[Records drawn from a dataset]

----

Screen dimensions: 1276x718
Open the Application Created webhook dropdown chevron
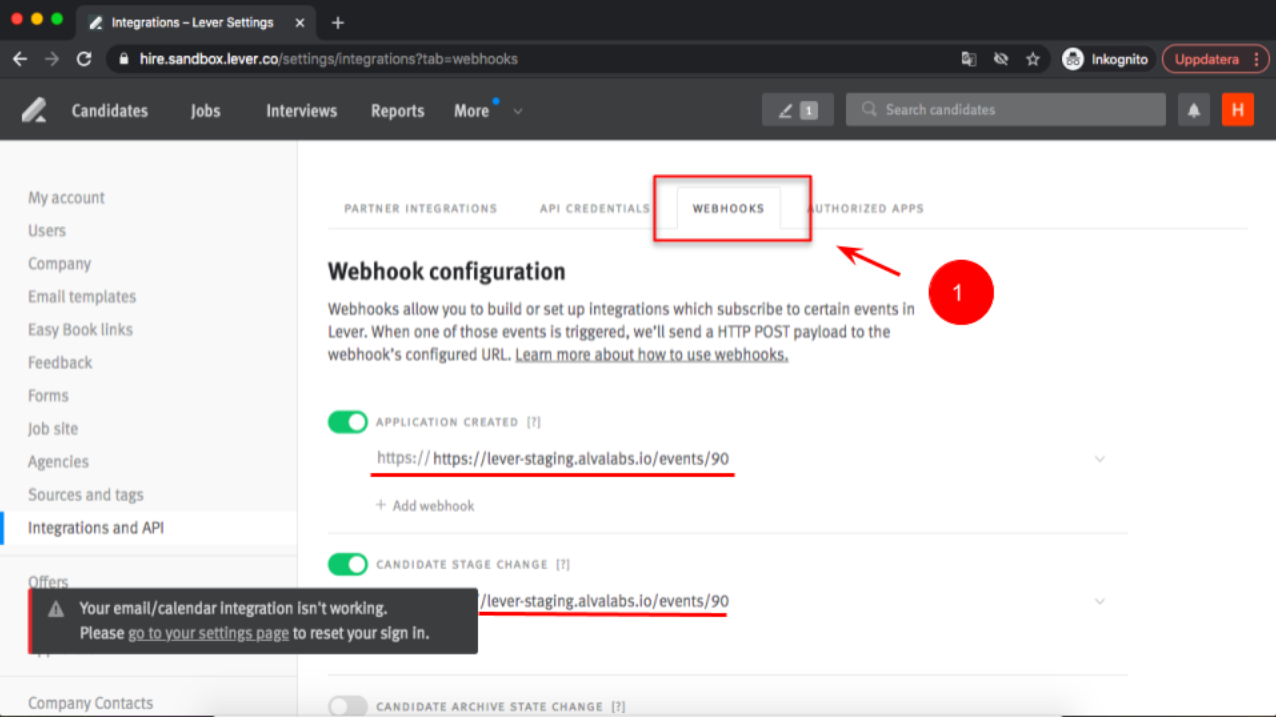1100,458
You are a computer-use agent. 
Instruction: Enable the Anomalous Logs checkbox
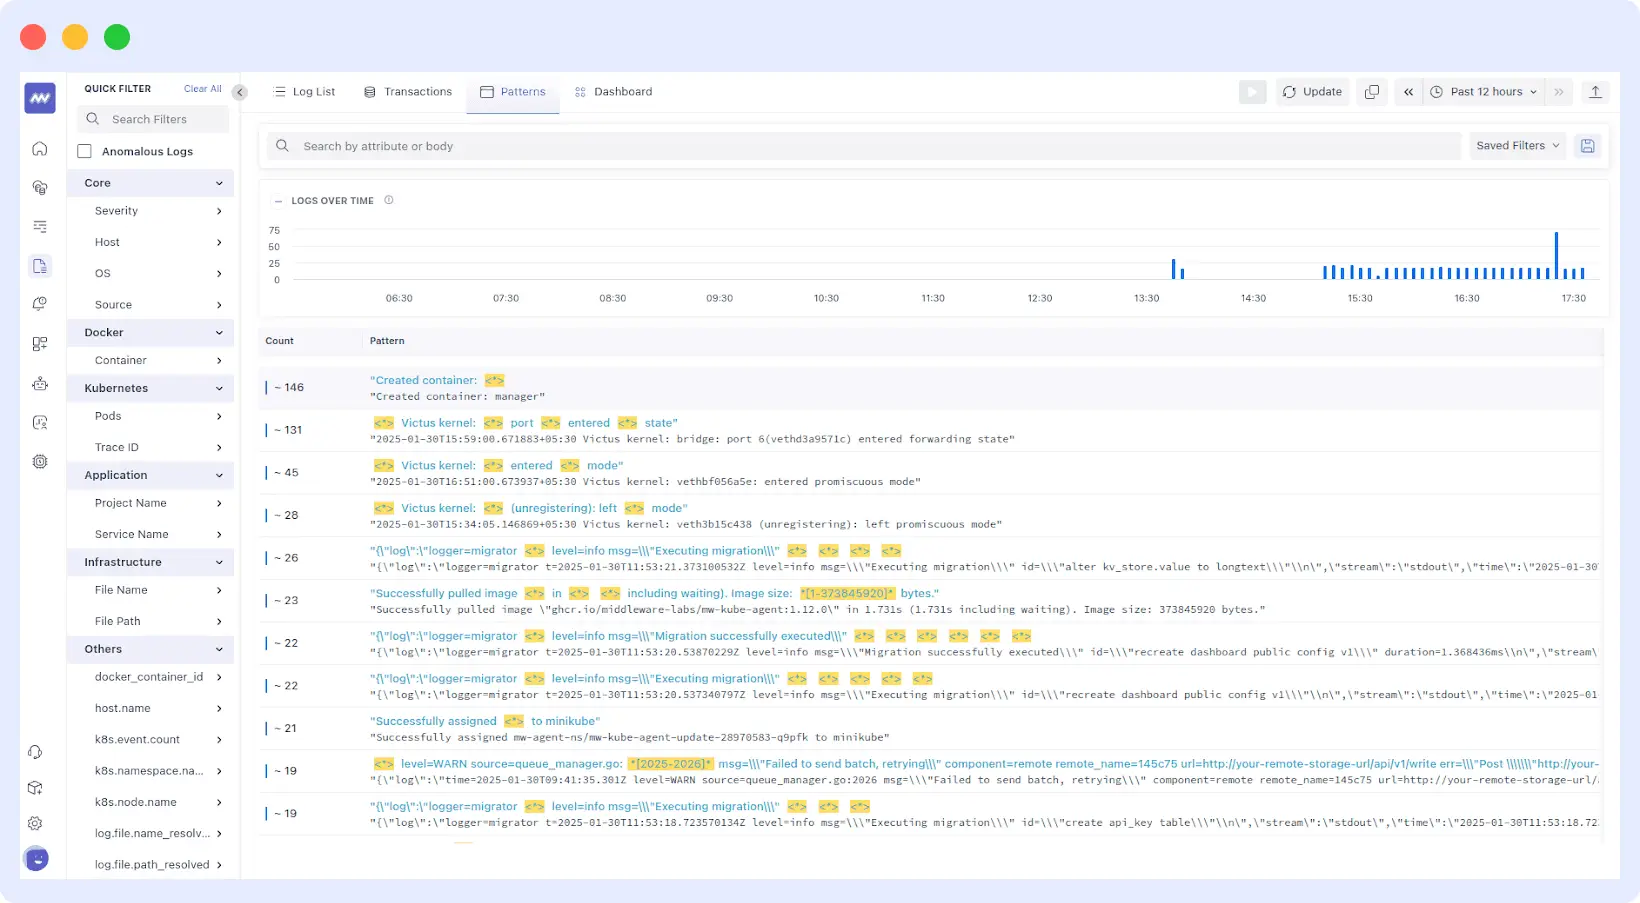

----

Exact copy, no pictures: please print every record above as written.

Screen dimensions: 1276x718
Open the Application Created webhook dropdown chevron
1100,458
You are a computer-use agent. 
Instruction: Enable the Anomalous Logs checkbox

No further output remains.